The exams are an accountability measure. The school gets no information about how students fared on the curriculum standards contained in the exams. “It’s not to help the kids improve,” Hammel said.

He gets more information from the AP exams. There were 160 students who took the exams at Waccamaw High last year, a rise of 42 percent. They took 50 percent more tests, which are given in a growing number of subjects. And nearly 60 percent scored high enough to earn college credit compared with just under 50 percent the year before.

The school has AP social studies exams in each grade level. There were 30 freshmen in Human Geography last year and 70 percent got college-credit scores, Hammel said.

“That beat the odds,” he said of the overall results. With more students taking the exams “you would expect the pass rate to go down. That speaks to how well our teachers are instructing and the dedication of the students.”

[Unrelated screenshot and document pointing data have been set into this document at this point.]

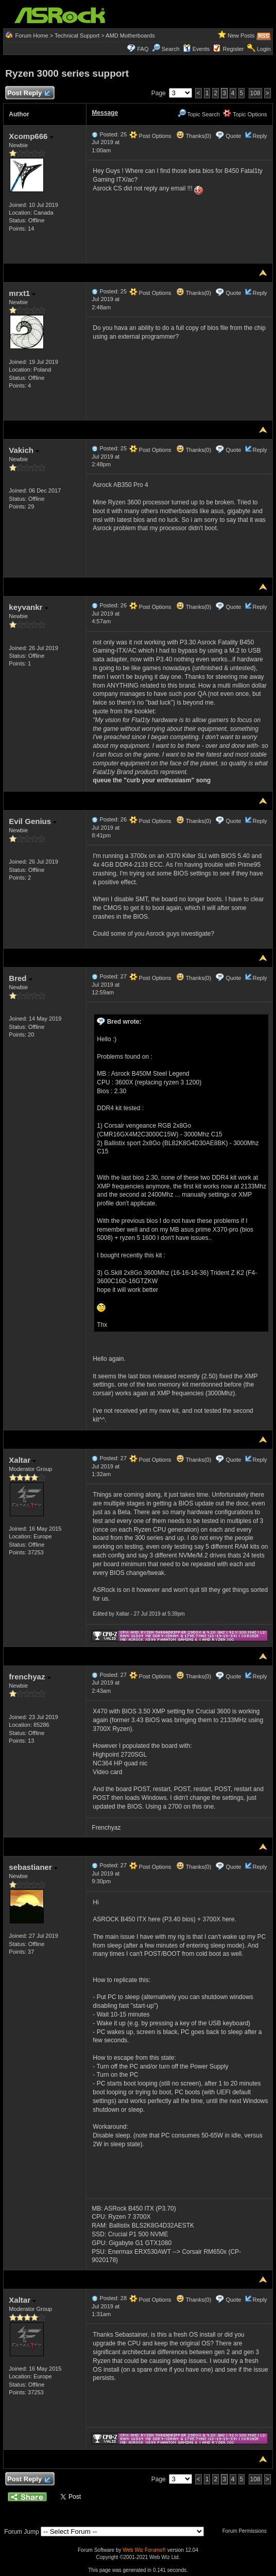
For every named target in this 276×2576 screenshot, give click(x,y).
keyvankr (28, 607)
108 (255, 93)
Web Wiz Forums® (144, 2550)
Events (196, 49)
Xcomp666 (31, 136)
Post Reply (28, 93)
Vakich (24, 450)
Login (264, 49)
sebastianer (33, 1867)
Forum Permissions (247, 2531)
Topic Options (245, 114)
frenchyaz (29, 1676)
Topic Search (199, 114)
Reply (260, 136)
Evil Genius (33, 821)
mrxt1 (22, 293)
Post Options (150, 136)
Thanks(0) (193, 136)
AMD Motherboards (130, 35)
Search (171, 49)
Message (105, 112)
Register (233, 49)
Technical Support (77, 35)
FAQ (142, 49)
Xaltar (22, 1460)
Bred (20, 978)
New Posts (241, 35)
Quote (233, 136)
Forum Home (31, 35)
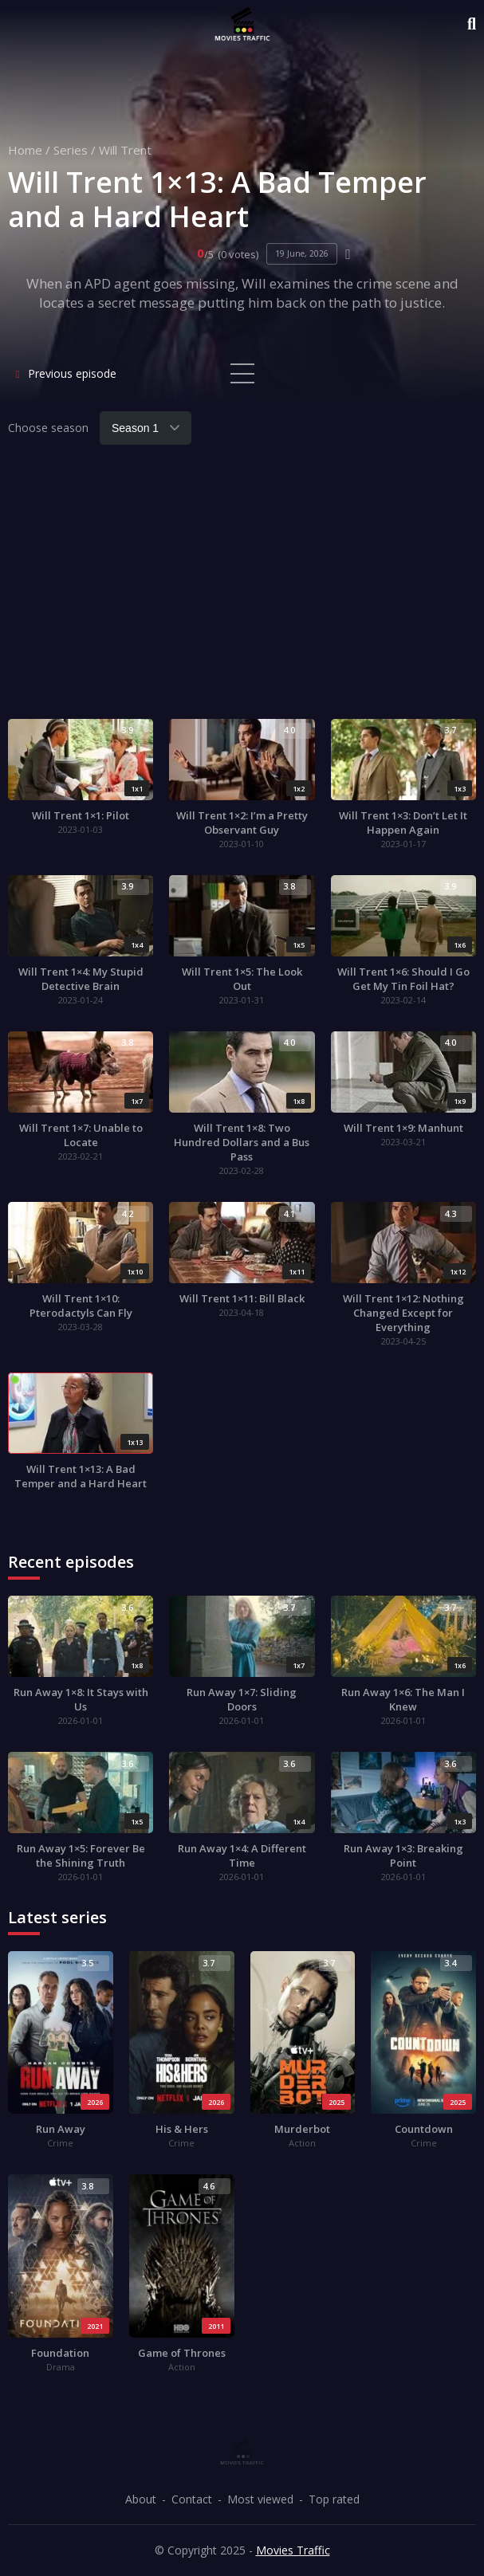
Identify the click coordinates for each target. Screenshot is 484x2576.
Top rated (334, 2499)
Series (70, 150)
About (140, 2499)
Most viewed (260, 2499)
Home (25, 150)
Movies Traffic (293, 2550)
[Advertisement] (242, 591)
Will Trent (125, 150)
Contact (191, 2499)
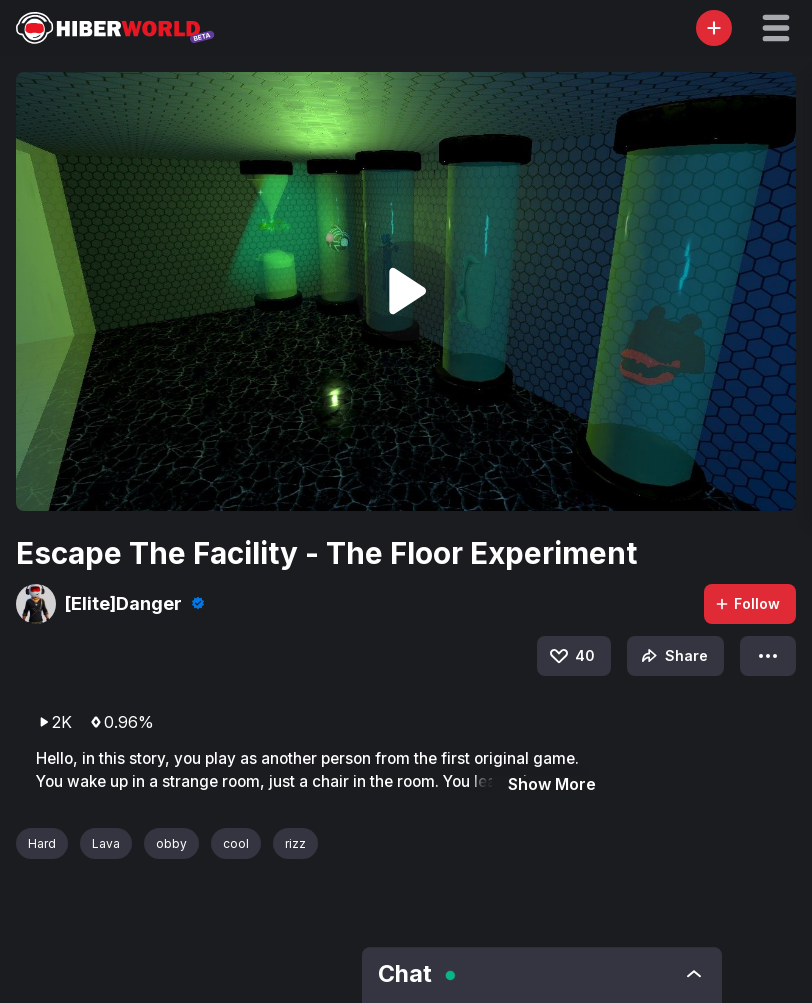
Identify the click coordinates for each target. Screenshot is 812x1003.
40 (571, 656)
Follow (747, 603)
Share (672, 656)
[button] (776, 28)
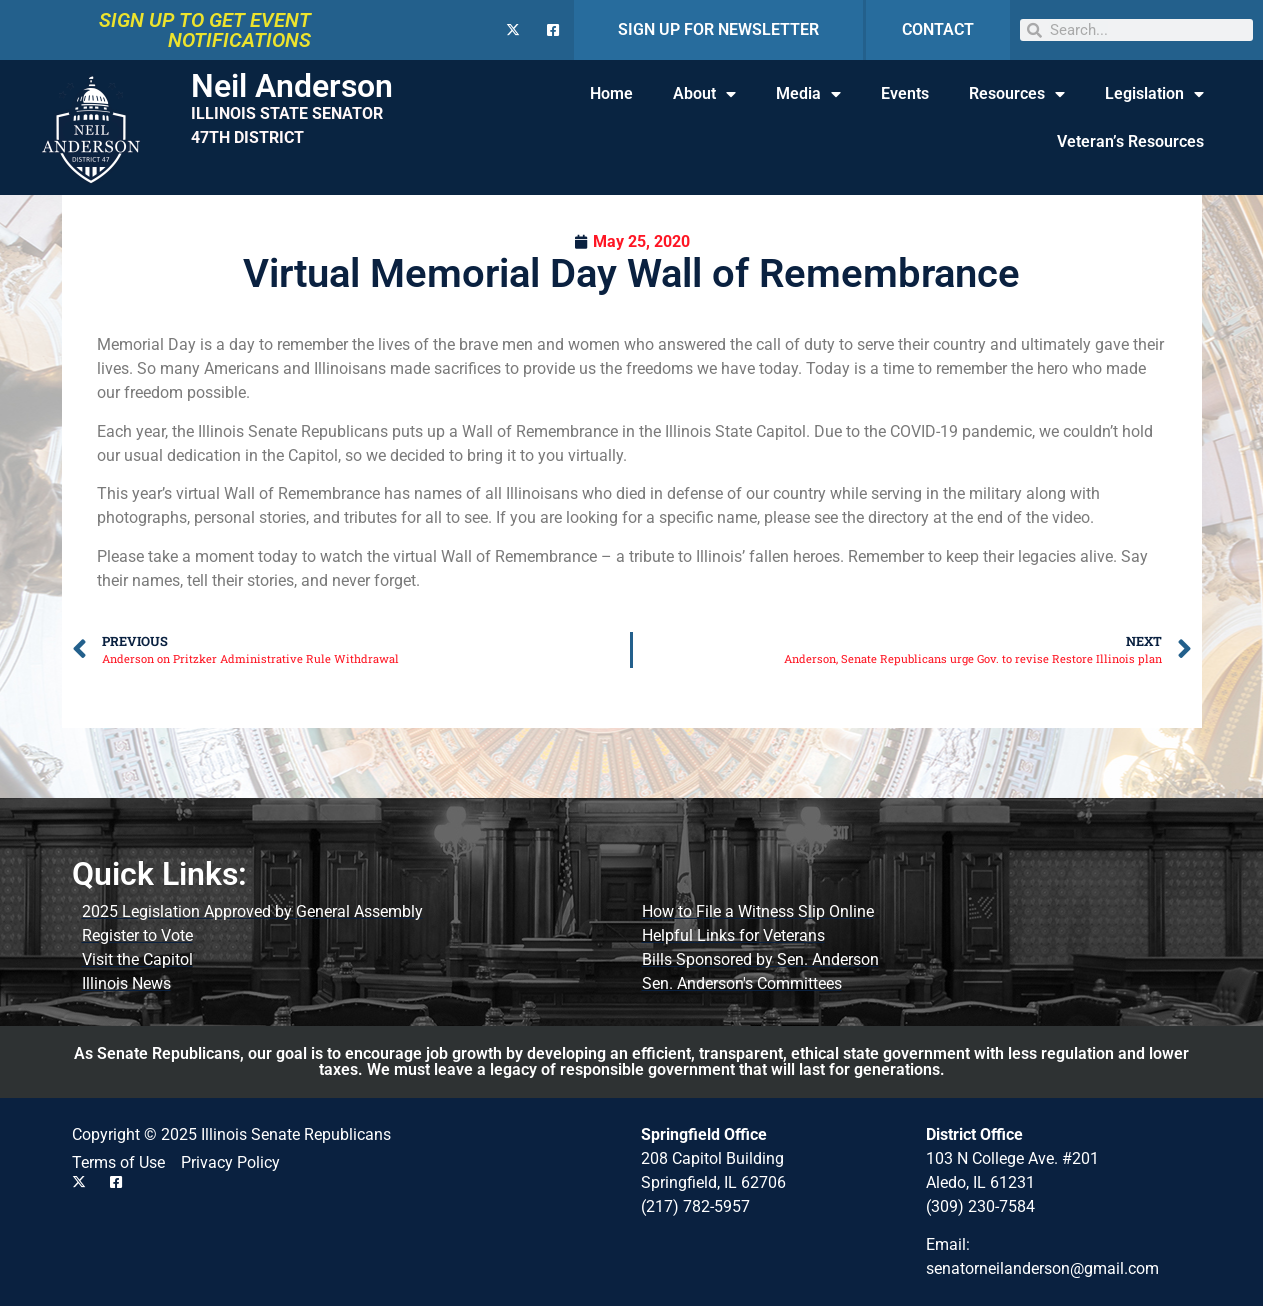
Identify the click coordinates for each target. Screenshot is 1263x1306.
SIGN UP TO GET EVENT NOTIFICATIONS (205, 30)
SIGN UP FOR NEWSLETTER (718, 29)
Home (611, 93)
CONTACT (938, 29)
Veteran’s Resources (1130, 141)
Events (905, 93)
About (704, 94)
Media (808, 94)
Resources (1017, 94)
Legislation (1154, 94)
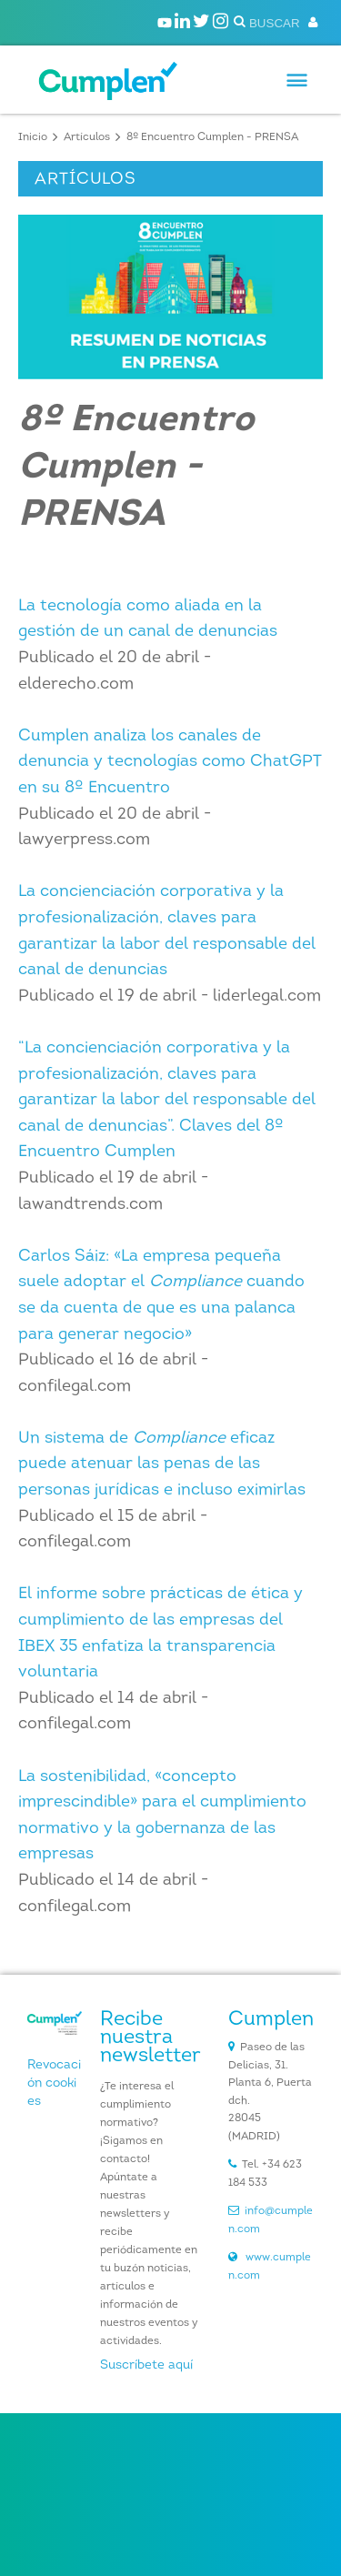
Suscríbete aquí (146, 2365)
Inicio (32, 137)
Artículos (87, 137)
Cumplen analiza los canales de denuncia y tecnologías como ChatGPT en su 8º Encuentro (169, 762)
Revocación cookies (54, 2083)
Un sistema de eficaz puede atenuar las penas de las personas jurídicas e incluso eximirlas (162, 1464)
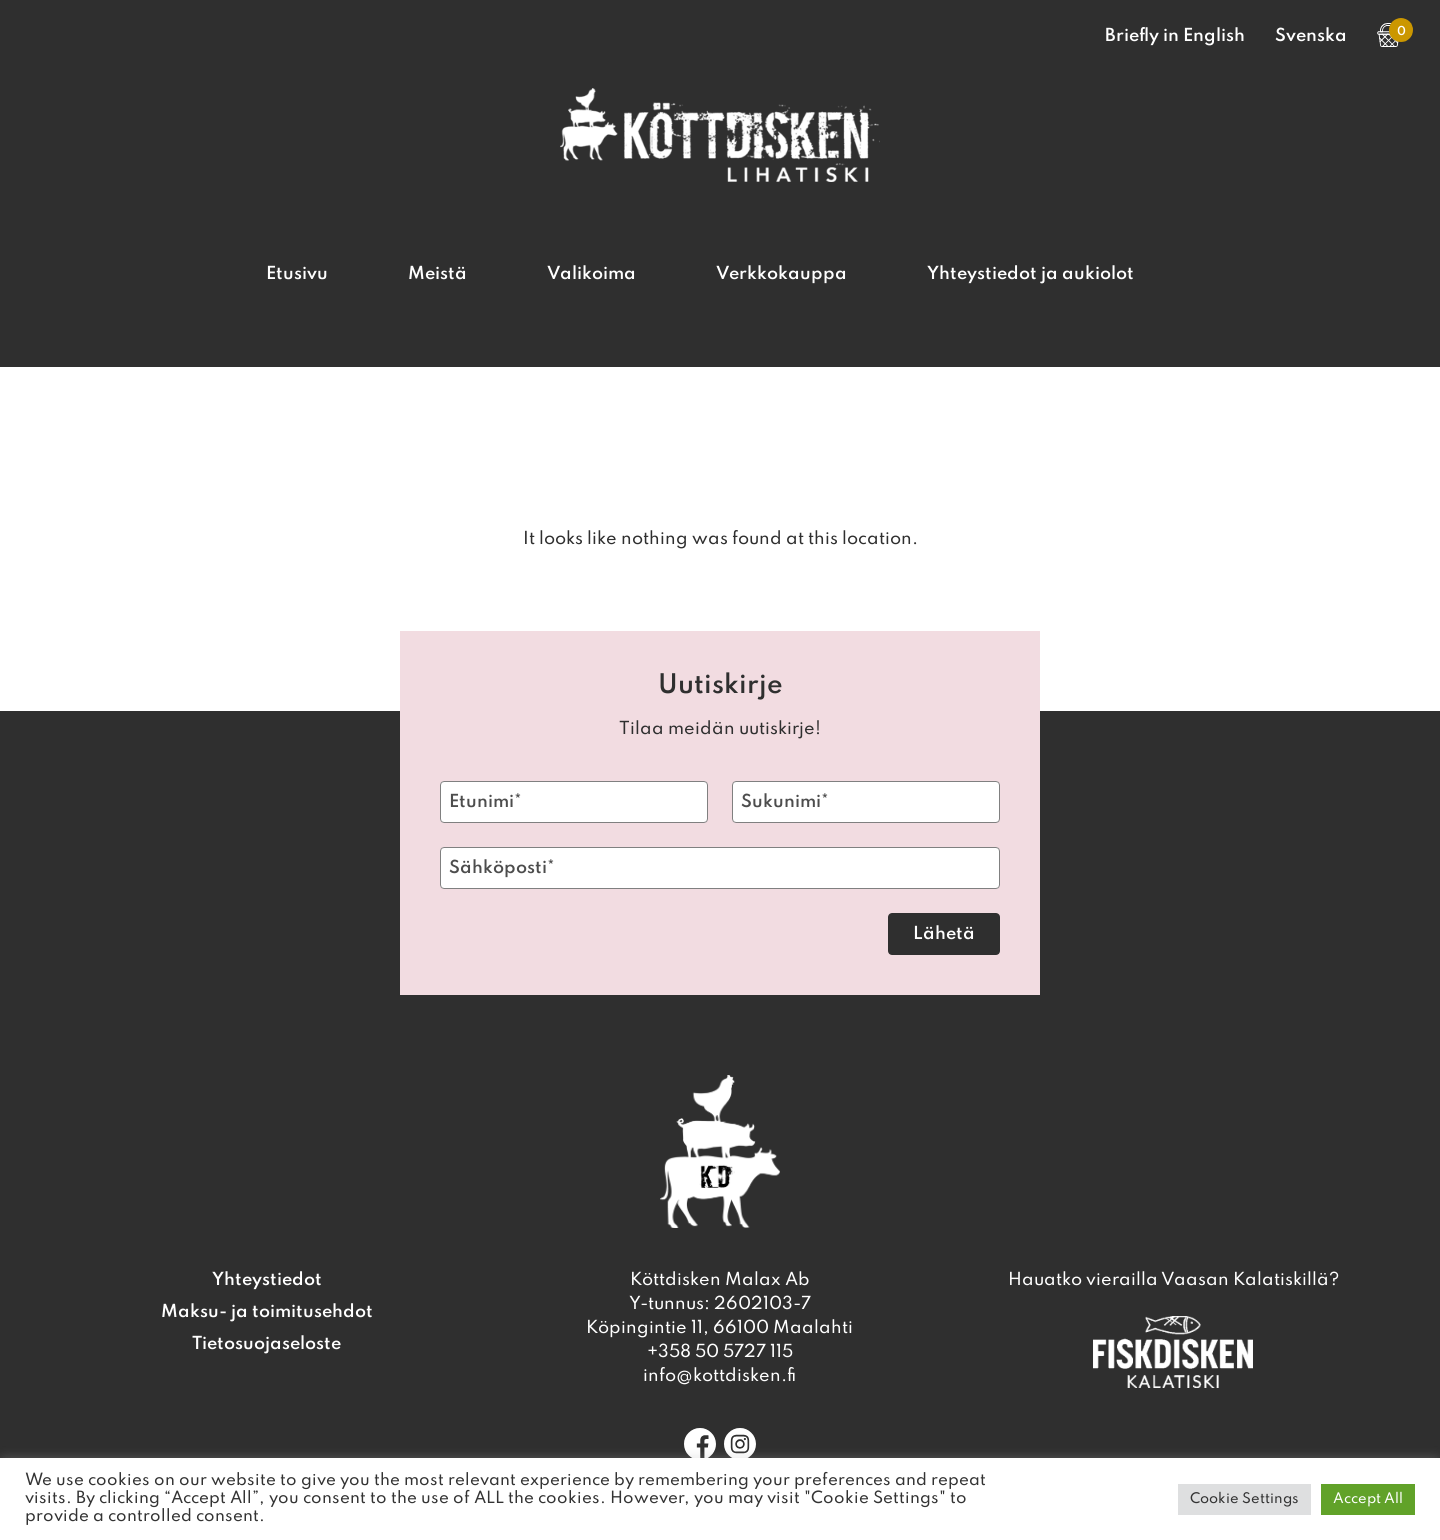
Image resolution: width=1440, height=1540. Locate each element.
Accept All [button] (1368, 1499)
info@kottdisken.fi (719, 1376)
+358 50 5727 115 (720, 1352)
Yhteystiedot (267, 1280)
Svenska (1311, 36)
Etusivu (297, 274)
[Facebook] (700, 1444)
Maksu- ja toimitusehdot (267, 1312)
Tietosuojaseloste (266, 1344)
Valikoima (591, 274)
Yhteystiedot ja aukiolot (1030, 274)
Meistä (437, 274)
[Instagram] (740, 1444)
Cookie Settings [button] (1244, 1499)
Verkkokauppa (781, 274)
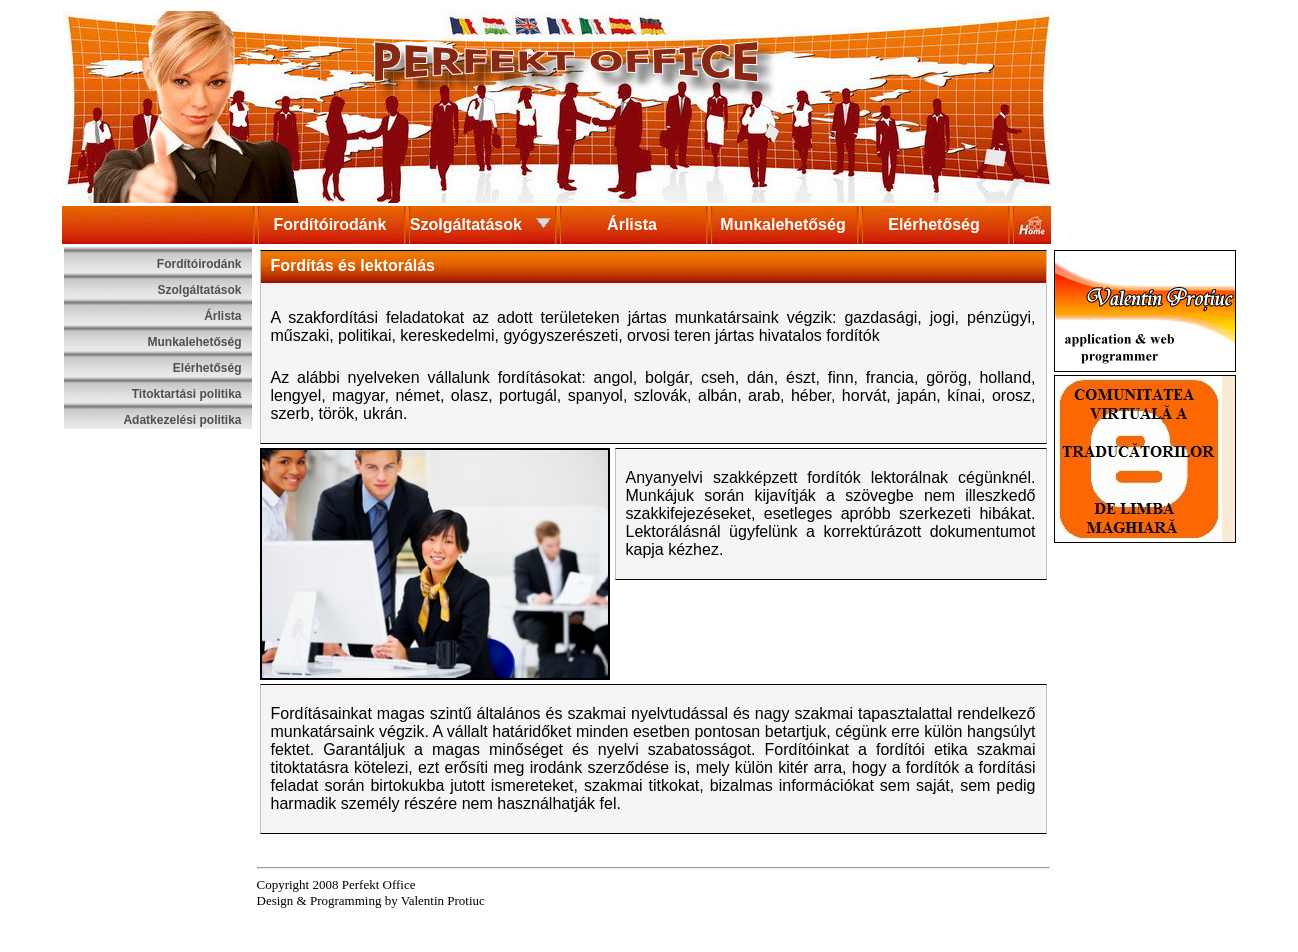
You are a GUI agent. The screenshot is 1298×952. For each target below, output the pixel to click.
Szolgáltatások (481, 223)
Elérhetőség (934, 224)
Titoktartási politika (187, 394)
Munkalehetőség (782, 224)
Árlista (632, 224)
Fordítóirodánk (330, 224)
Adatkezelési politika (182, 420)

The trend around the state has been toward more students taking AP exams. That was true in the district, with only Carvers Bay High seeing a drop in AP students. But all county high schools saw a rise in the percentage of students earning college credit.

Scores on the SAT, another measure of college readiness, were also released this week. Eighty-one percent of the senior class at Waccamaw took the exams last year, a rise from 74 percent. Their average score in reading rose 6 points to 501 out of 800. The average math score was unchanged at 494. The average writing score dropped 32 points to 476. The school’s scores were above the state and district averages.

The SAT scores don’t always reflect a complete picture of student ability because many students take the exams in their junior year and are able to pick their best scores from multiple sittings, Hammel explained. But the state doesn’t record the best results a student scores, only the last result. “It’s a measure, but we could make it a truer measure,” he said.

The district has put more emphasis on college prep, including an expansion of a partnership with Horry-Georgetown Technical College that lets high school students take college-level classes. “It is important that each student can compete for college scholarships, can qualify for jobs and can pursue any career he or she chooses after high school graduation,” said Patti Hammel, the district’s director of student performance.

The school board is also preparing to revise its career education programs. “It’s an epidemic in Georgetown County,” said LaPariscena Singleton, the district’s director of career and technology education. “We’re on the move.”

New career facilities are likely to be included in a capital projects plan the district is preparing with an eye to a bond referendum in the next few years. “I fully support going forward,” Board Member Richard Kerr said. “Facilities and where we locate them is going to be really key.”

Adding a career center at Waccamaw High is one option. “That’s the next big thing,” Hammel said. “Along with an auxiliary gym, that’s the biggest need.”